A computational metric for listening effort
Develop and validate metrics for listening effort, and apply them in the generation of speech enriched to lower its cognitive processing burden.
Enriching disordered speech
Design of data- or knowledge-driven voice/speech transformations to enable communication in the context of disordered speech. Speech is to be enriched by boosting its intelligibility and pleasantness.
Impact of acoustic enrichment on ease of processing
Investigate how speech perception in challenging situations impacts on cognitive load and physical stress. Examine effects of speaker age, gender, language, hearing.
Impact of linguistic enrichment on the perception of highly-degraded speech
Investigate effects on discourse comprehension of visual clarity, phonetic composition, syntactic structure, lexical familiarity, degree of predictability and word meaning.
Embedding enhancement information in the speech signal
Discover what additional information would assist enhancement algorithms running on hearing aids. Use the speech signal to carry this overtly or covertly (audio watermarking).
Synthetic speech optimised for low cognitive load
Investigate cognitive load imposed by synthetic speech, which is 'hard to listen to'. Create novel forms of synthetic speech that impose the lowest possible cognitive load.
Individual differences in enriching one's speech
Quantify cognitive speaking effort, discover why speech enrichment is easier for some people, and measure effectiveness of different strategies.
Sounding non-native: Speaking clearly in a second language
Discover how non-native speakers enrich their speech, the effort needed to do this, and the efficiency of different strategies for different listener groups.
Real-life speech intelligibility enhancement
Design new approaches for enhancing the intelligibility of distorted speech, under loudness constraints.
From conversational to clear speech
Devise parametric mappings of temporal envelope and fine structure modulations from conversational to clear speech.
Enhancement of speech emotion recognition
Develop visual materials (gestures, face models, body movements) to enrich speech emotion information, for training hearing-impaired children and adults in better emotion identification.

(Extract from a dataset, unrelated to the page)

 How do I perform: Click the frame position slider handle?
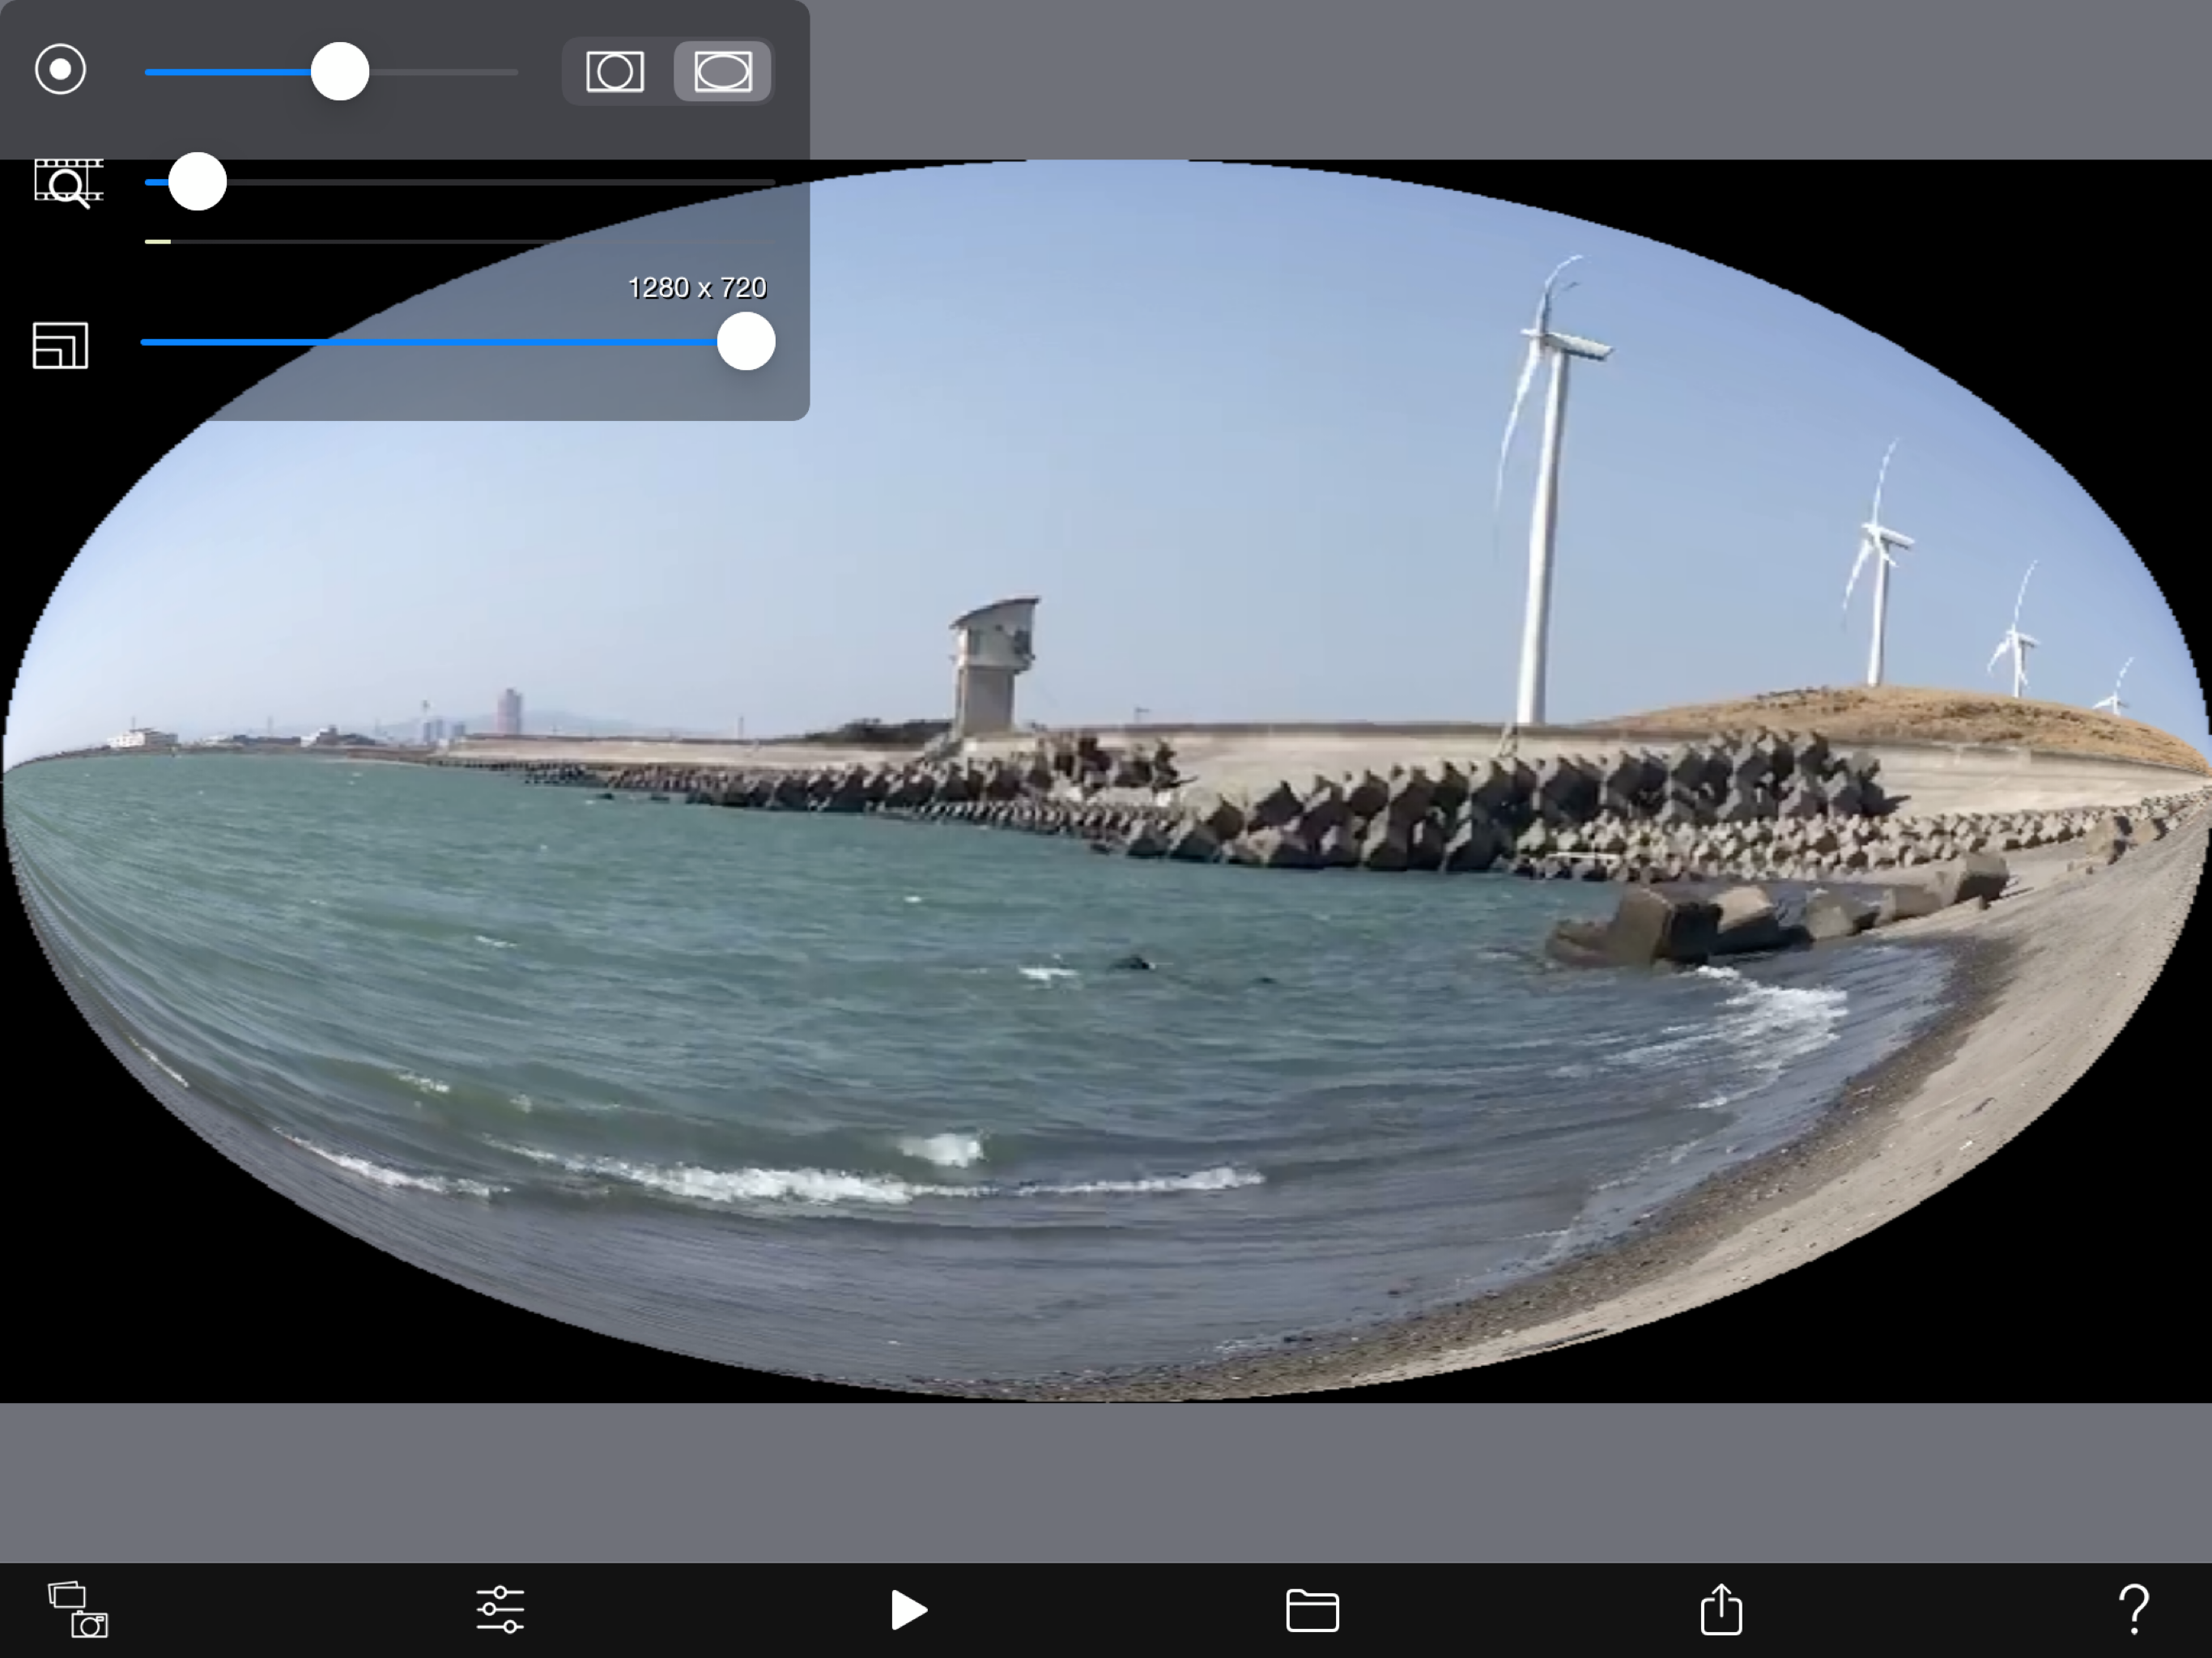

Top-down enrichment of speech perception
Investigate positive effects of musical training on speech intelligibility and cognitive effort of speech recognition, then determine if this applies to hearing-impaired children.
Visual enrichment for improving acoustic communication with hearing aids
Improve hearing-aids by multimodal analysis of the acoustic environment and the user’s head- and eye-movements to control the signal processing and provide additional visual cues to the user.
Assessing and reducing cognitive load of listening to speech in adverse conditions
Compare and optimise different methods of speech enhancement that might reduce cognitive load and listening effort.